(RAW DATA begins)

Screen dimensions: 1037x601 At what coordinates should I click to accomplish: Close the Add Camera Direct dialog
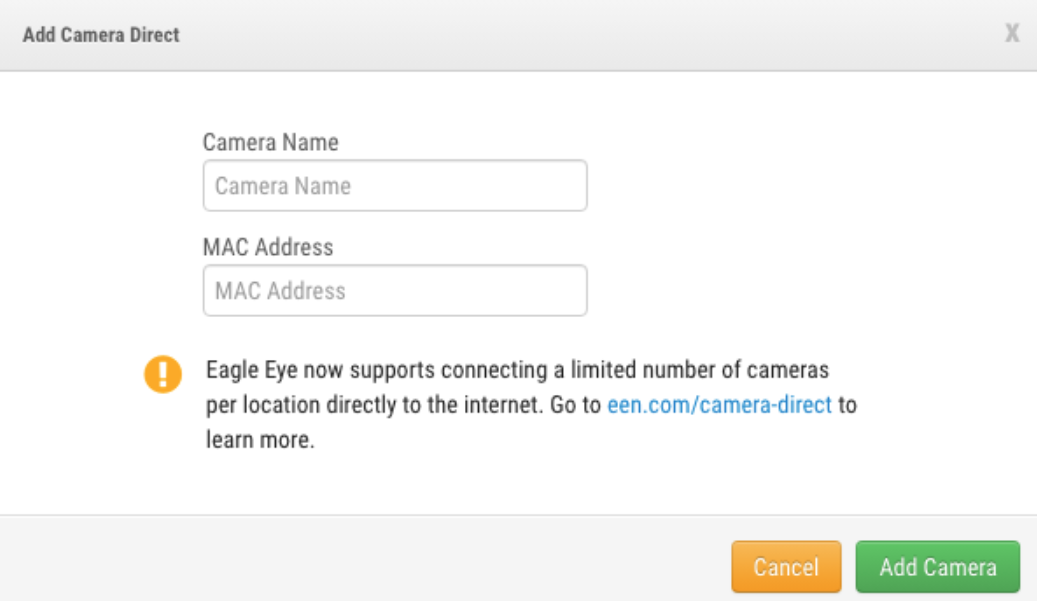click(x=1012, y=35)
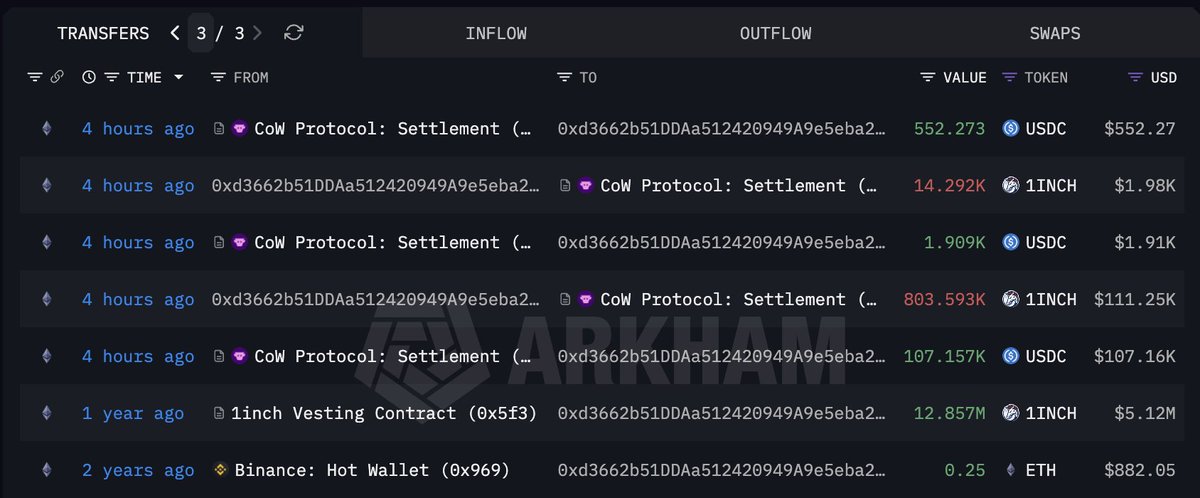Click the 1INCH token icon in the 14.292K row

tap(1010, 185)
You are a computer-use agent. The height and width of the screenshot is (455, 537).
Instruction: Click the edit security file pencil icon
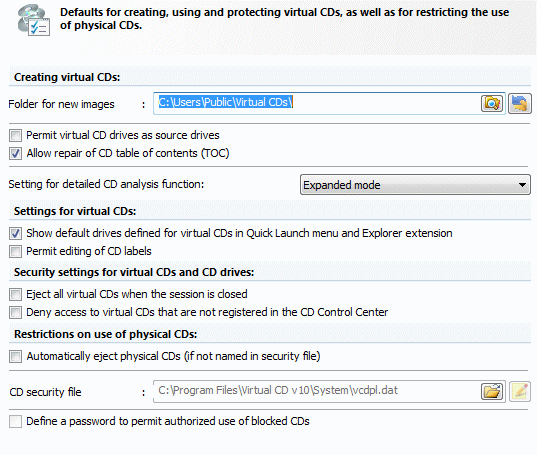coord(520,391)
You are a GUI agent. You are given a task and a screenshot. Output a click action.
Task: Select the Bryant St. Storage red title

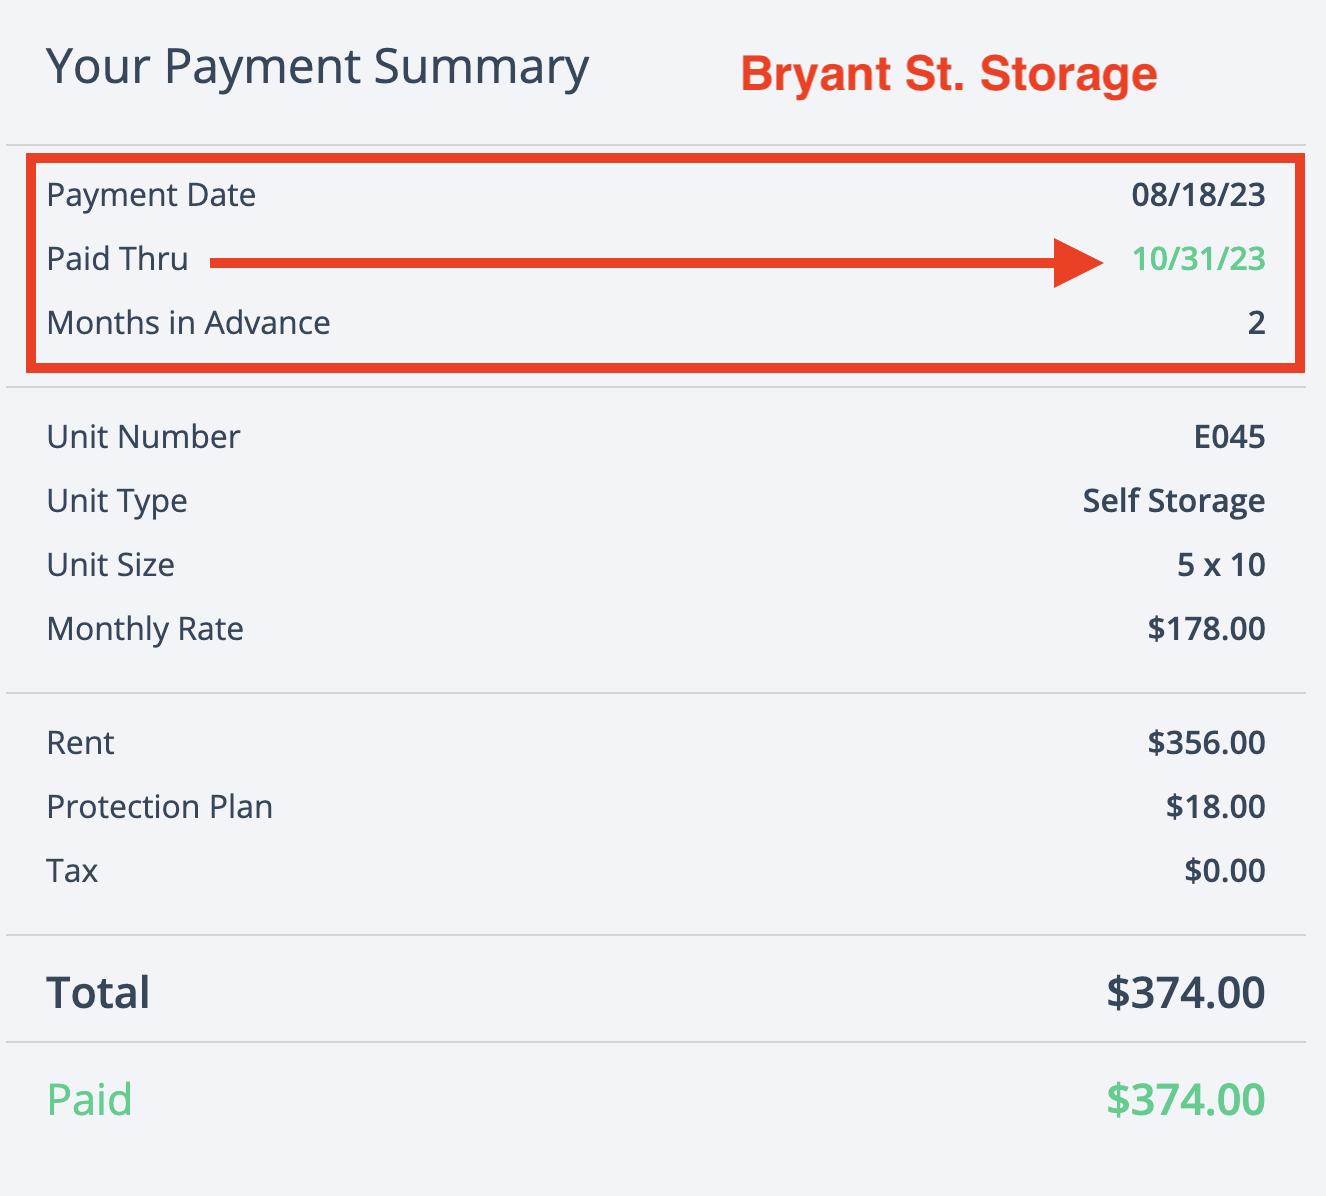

(RAW DATA ends)

:: TASK DESCRIPTION ::
All lines in the records with the string "screenshot" should be copied out.

:: FINISHED EXERCISE ::
You are a computer-use agent. The height and width of the screenshot is (455, 537).
You are a GUI agent. You are given a task and a screenshot. Output a click action.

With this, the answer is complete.